---------- 原文节选 ----------

一、西洋社会,由多数异民族混合而成。如希腊、腊丁、日耳曼、斯拉夫、犹太、马其顿、匈奴、波斯、土耳其诸民族,先后移居欧洲,叠起战斗,有两民族对抗纷争至数百年之久者,至于今日仍以民族的国家互相角逐,至有今日之大战。吾国民族,虽非纯一,满、蒙、回、藏及苗族,与汉族之言语风俗亦不相同,然发肤状貌大都相类,不至如欧洲民族间歧异之甚,故相习之久,亦复同化。南北、五代及辽金之割据与元清两朝之创立虽不无对抗纷争之迹,但综览大局仍为一姓一家兴亡之战,不能视为民族战争。

二、西洋社会,发达于地中海岸之河口及半岛间,交通便利,宜于商业,贸迁远服,操奇计盈,竞争自烈;吾国社会,发达于大陆内地之黄河沿岸,土地沃衍,宜于农业,人各自给,竞争较少。(7)伧父(杜亚泉):《静的文明与动的文明》,《东方杂志》第13卷第10号;引自陈崧编:《五四前后东西方文化问题论战文选》,第23-31页。

首先,杜亚泉将东西方“社会”的差异,作为东西方“文明”差异形成的基础,认为东方文明与西方文明是不同的自然环境、民族种族、生活与生产方式的产物,因此二者不可通约,从而在根本上否定了陈独秀的西方文明普世价值论,及其建基于此的西化论,这是杜亚泉东西方文明论中需要我们注意的第一点。

---------- 所给材料 ----------

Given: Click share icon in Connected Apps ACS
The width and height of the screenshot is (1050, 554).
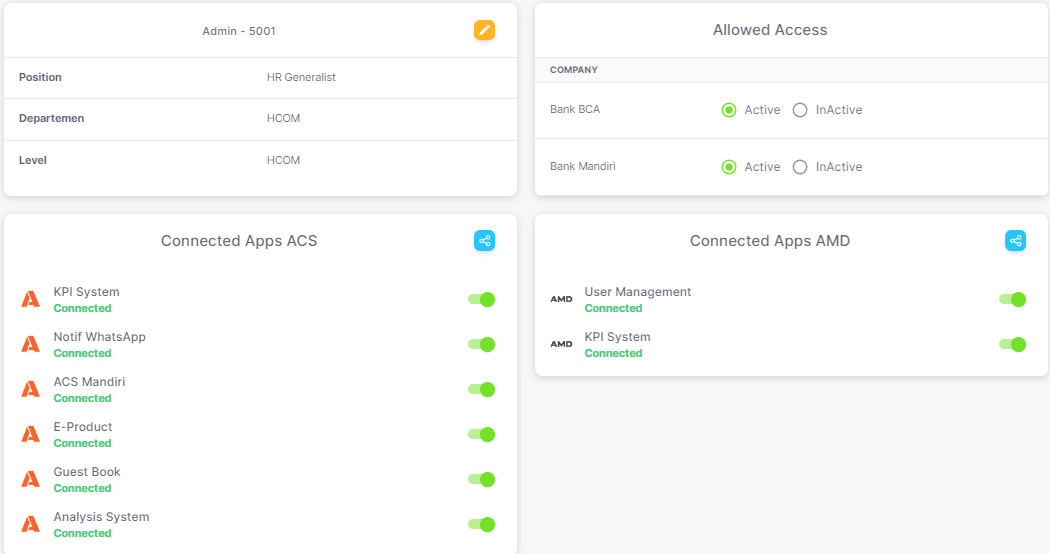Looking at the screenshot, I should [x=484, y=240].
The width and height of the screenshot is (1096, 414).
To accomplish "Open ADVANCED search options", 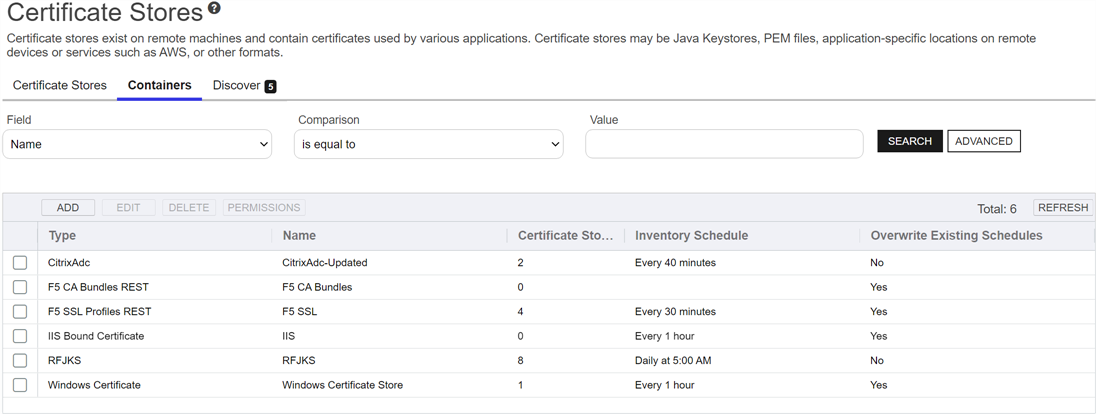I will tap(983, 141).
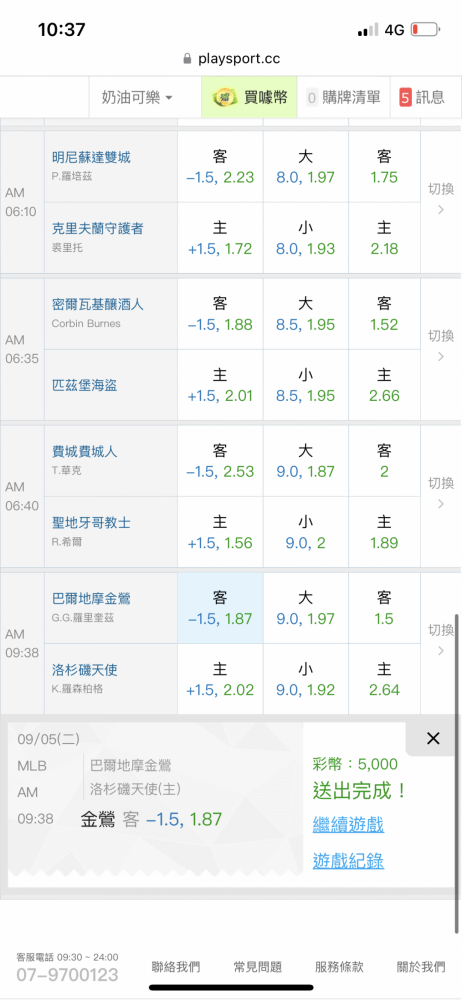This screenshot has width=462, height=1000.
Task: Select 主 +1.5, 2.02 for 洛杉磯天使
Action: (x=220, y=679)
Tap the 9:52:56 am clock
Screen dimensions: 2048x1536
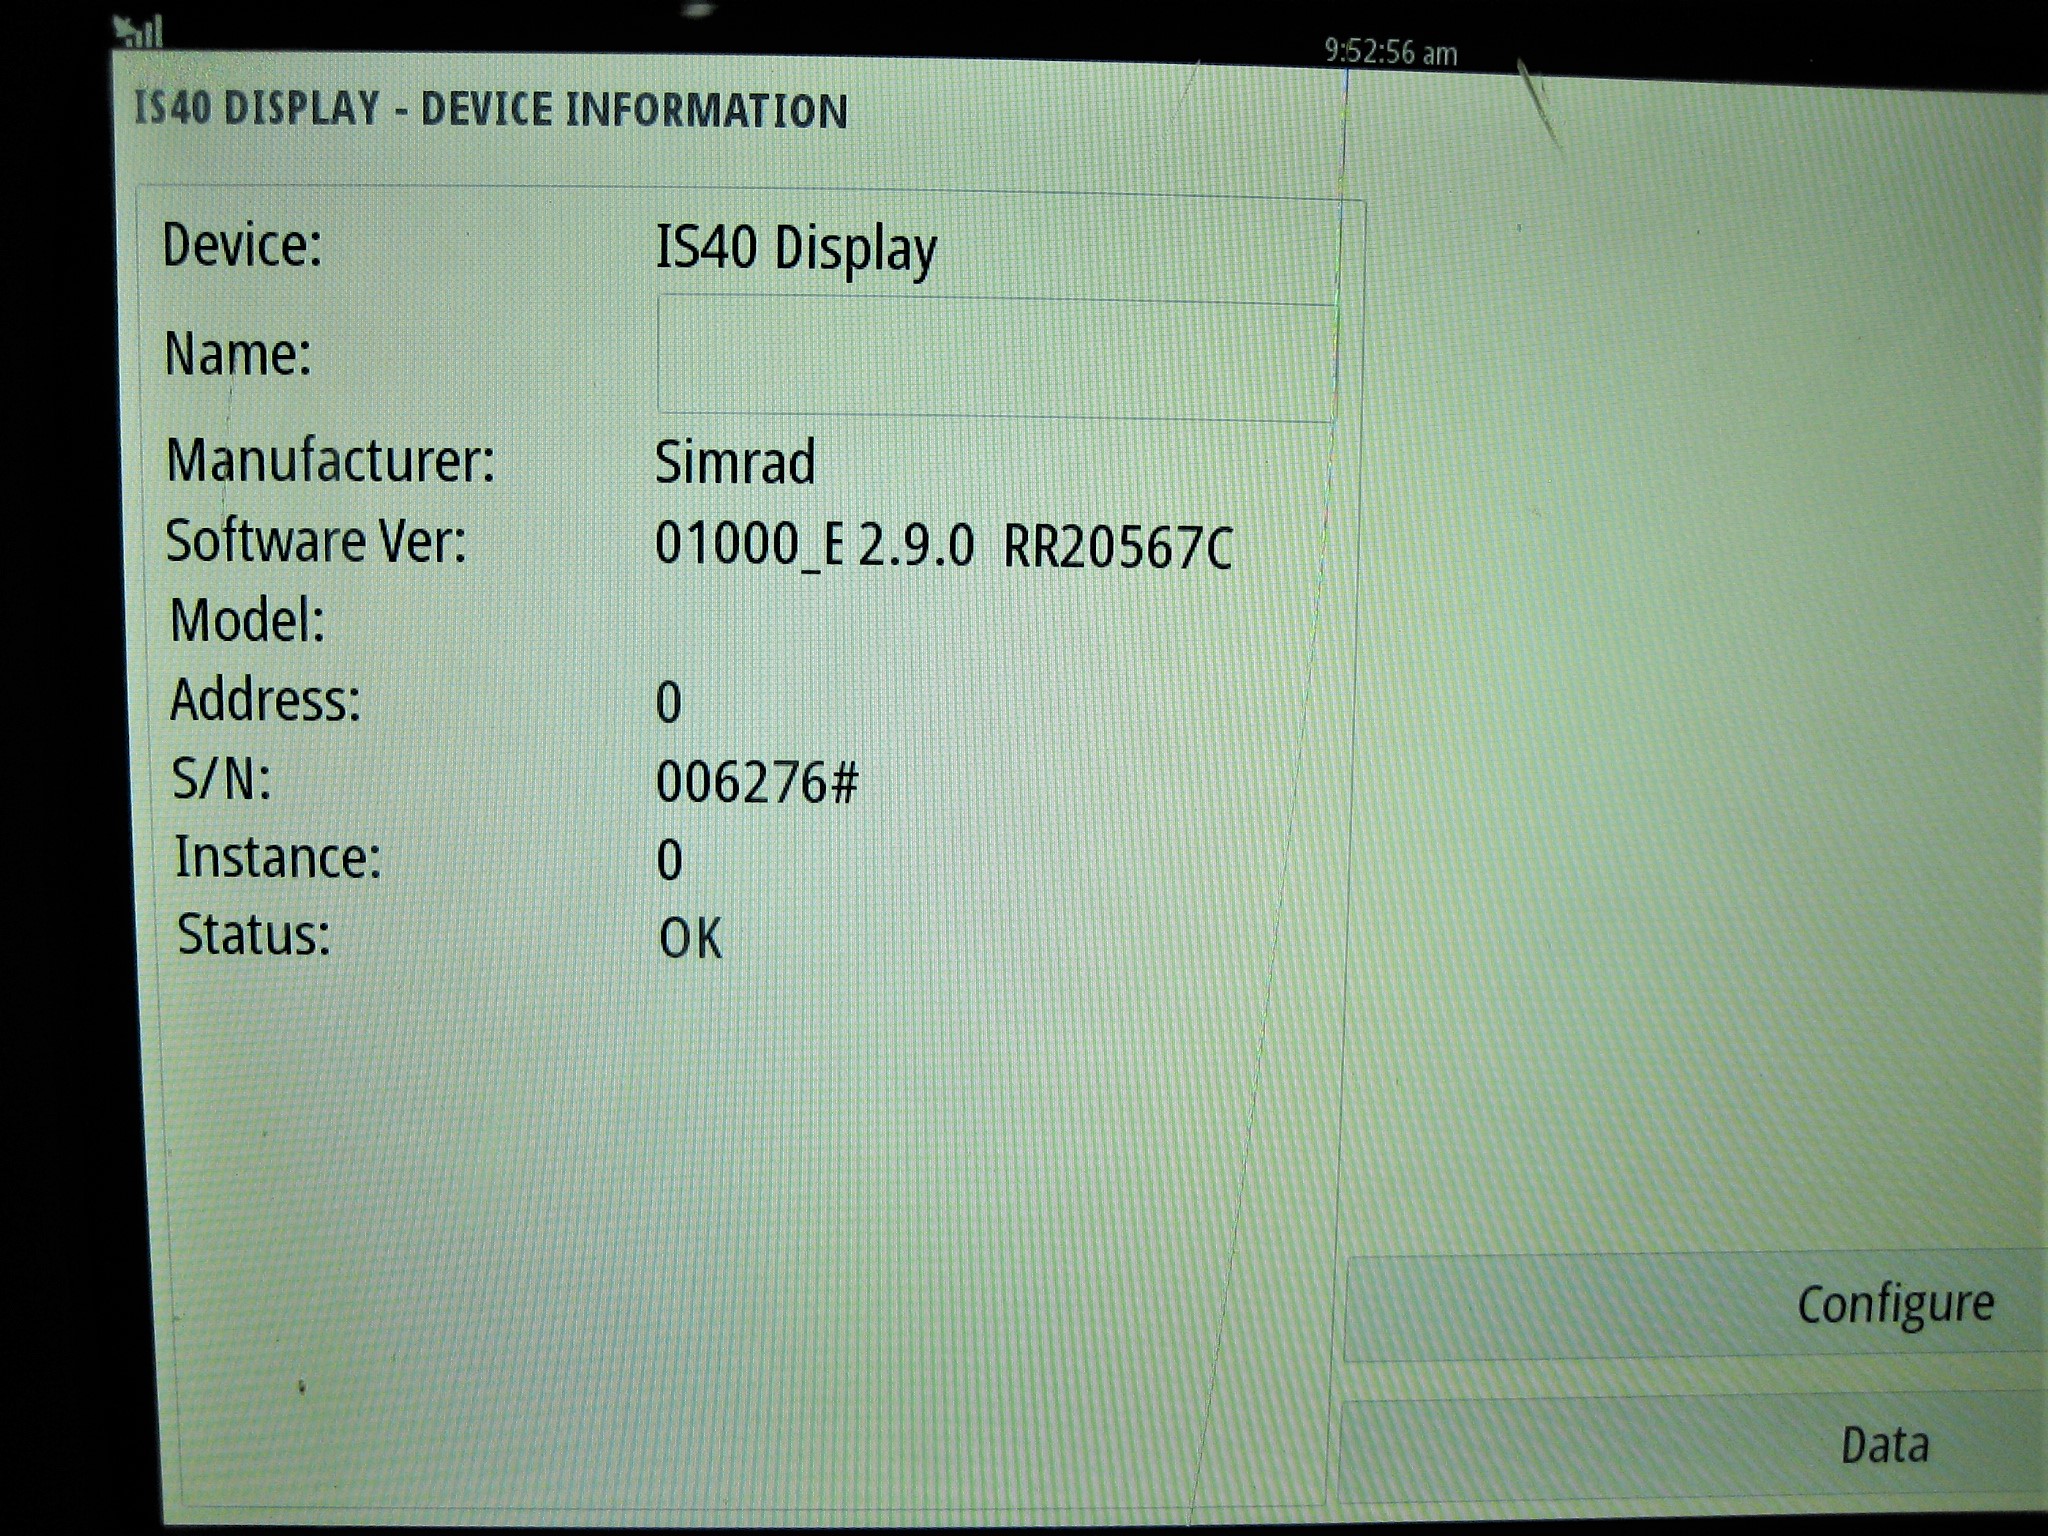(1390, 52)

----------

◆ 任务 1 ◆
照录论东西方文明差异的原文节选中从“一、西洋社会,由多数异民族混”到“明论中需要我们注意的第一点。”的一段文字。
◆ 任务 2 ◆
将记录中从开头到含有“Looking at the”的那一行为止的文字（首尾两行均包括在内）改写一遍，把“share icon”换成“settings icon”，其余内容保持不变。只写出这几行，图片不要放进答案。
原文节选与上述记录来源各不相同。

◆ 预期输出 1 ◆
一、西洋社会,由多数异民族混合而成。如希腊、腊丁、日耳曼、斯拉夫、犹太、马其顿、匈奴、波斯、土耳其诸民族,先后移居欧洲,叠起战斗,有两民族对抗纷争至数百年之久者,至于今日仍以民族的国家互相角逐,至有今日之大战。吾国民族,虽非纯一,满、蒙、回、藏及苗族,与汉族之言语风俗亦不相同,然发肤状貌大都相类,不至如欧洲民族间歧异之甚,故相习之久,亦复同化。南北、五代及辽金之割据与元清两朝之创立虽不无对抗纷争之迹,但综览大局仍为一姓一家兴亡之战,不能视为民族战争。

二、西洋社会,发达于地中海岸之河口及半岛间,交通便利,宜于商业,贸迁远服,操奇计盈,竞争自烈;吾国社会,发达于大陆内地之黄河沿岸,土地沃衍,宜于农业,人各自给,竞争较少。(7)伧父(杜亚泉):《静的文明与动的文明》,《东方杂志》第13卷第10号;引自陈崧编:《五四前后东西方文化问题论战文选》,第23-31页。

首先,杜亚泉将东西方“社会”的差异,作为东西方“文明”差异形成的基础,认为东方文明与西方文明是不同的自然环境、民族种族、生活与生产方式的产物,因此二者不可通约,从而在根本上否定了陈独秀的西方文明普世价值论,及其建基于此的西化论,这是杜亚泉东西方文明论中需要我们注意的第一点。

◆ 预期输出 2 ◆
Given: Click settings icon in Connected Apps ACS
The width and height of the screenshot is (1050, 554).
Looking at the screenshot, I should [x=484, y=240].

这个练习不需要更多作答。